Afterward, open a web browser and access https://localhost:8000.

Check that yours edits formatted correctly and read well.

Tests

  1. Start Python in a container:
docker run --rm -it -v $(pwd):/workspace -w /workspace --network=host \
  python:3.8-buster@sha256:ccc66c06817c2e5b7ecd40db1c4305dea3cd9e48ec29151a593e0dbd76af365e bash
  1. Install dependencies in the container:
python -m pip install pip==22.0.4 setuptools==59.4.0 wheel
python -m pip install -r docs/requirements-doc.txt

Pip is frozen at 22.0.4 because that version is specified in test_extractor.py. Update the test if you update the version here and in requirements-doc.txt.

  1. Run the tests:
coverage run -m pytest -v docs && coverage report -m

Handy notes

Remove a field from the JSON

In the following case, the cuparse key is a mistake and should have been cusparse. The following command removes the mistake from the JSON:

jq 'walk(if type == "object" then del(.cuparse) else . end)' < data.json > x

Add a field for all releases

jq --sort-keys 'walk(if type == "object" and has("base_container") then
    . += {"distributed_embeddings":"Not applicable"}
  else . 
  end)' < docs/data.json > x

# Always check your work.
diff x docs/data.json

View a container for a release

jq '.["nvcr.io/nvidia/merlin/merlin-hugectr"]["22.03"]' < ../docs/source/data.json

List the containers and releases

jq '. | map_values(keys) ' < docs/source/data.json

About the support matrix

Documenting the support matrix is a three part process:

  • Extract the data from the containers.
  • Convert the data into RST.
  • Build the docs, as normal.

The first part is handled by the docs/extractor.py script. Unless you have all the containers downloaded, it's best to run this script on a machine with high bandwidth and with automation, such as Blossom. Check in the team's Blossom instance for a docs-smx-data job.

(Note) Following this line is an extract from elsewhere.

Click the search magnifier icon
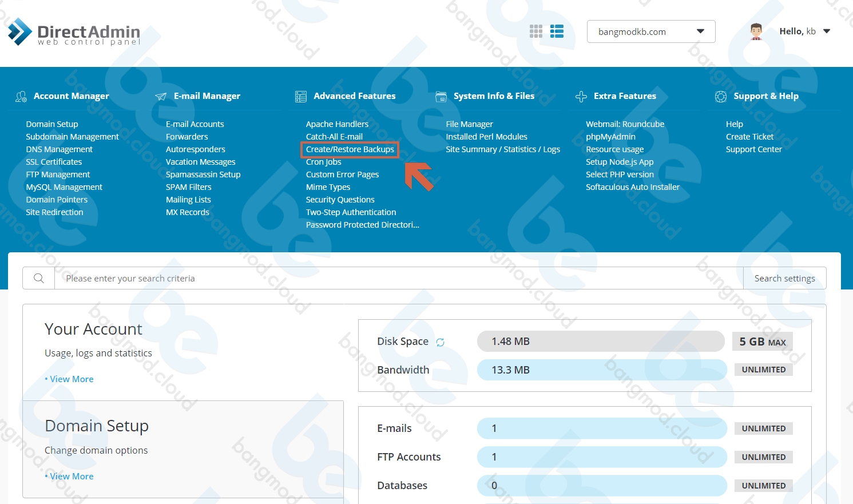The width and height of the screenshot is (853, 504). 39,279
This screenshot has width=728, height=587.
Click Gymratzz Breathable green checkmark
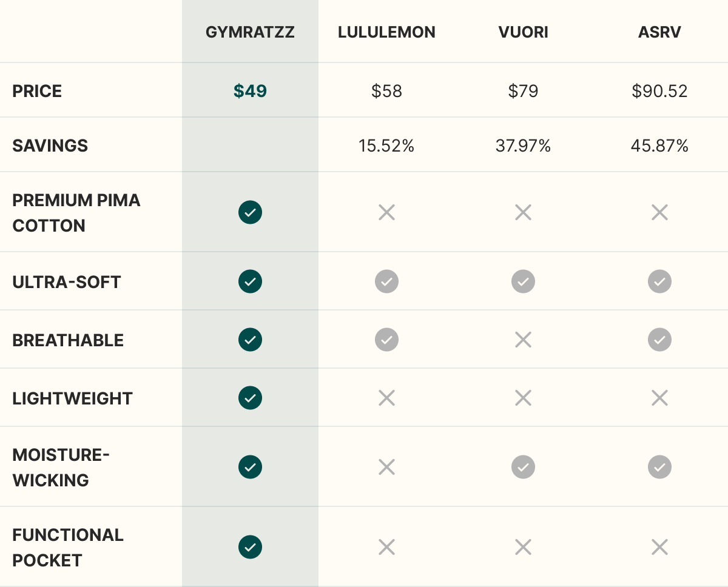pyautogui.click(x=250, y=340)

By default, the script pulls each container (the containers are listed in the script itself) and uses the YY.MM label based on the current data. The script attempts to extract information from Pip, the environment for the container, environment variables in the container, and so on. After the data is extracted, the script updates the data.json file.

At the start of the documentation build, Sphinx runs the docs/smx2rst.py script. This script reads the data.json file and creates an RST file in docs/source/generated for each container. Each file includes tables, by year, that are based on the data in the JSON file.

The docs/source/support_matrix directory has an RST that corresponds to one of the generated files. You can add text into those files to indicate information like TensorFlow is not installed in the inference container for TensorFlow models.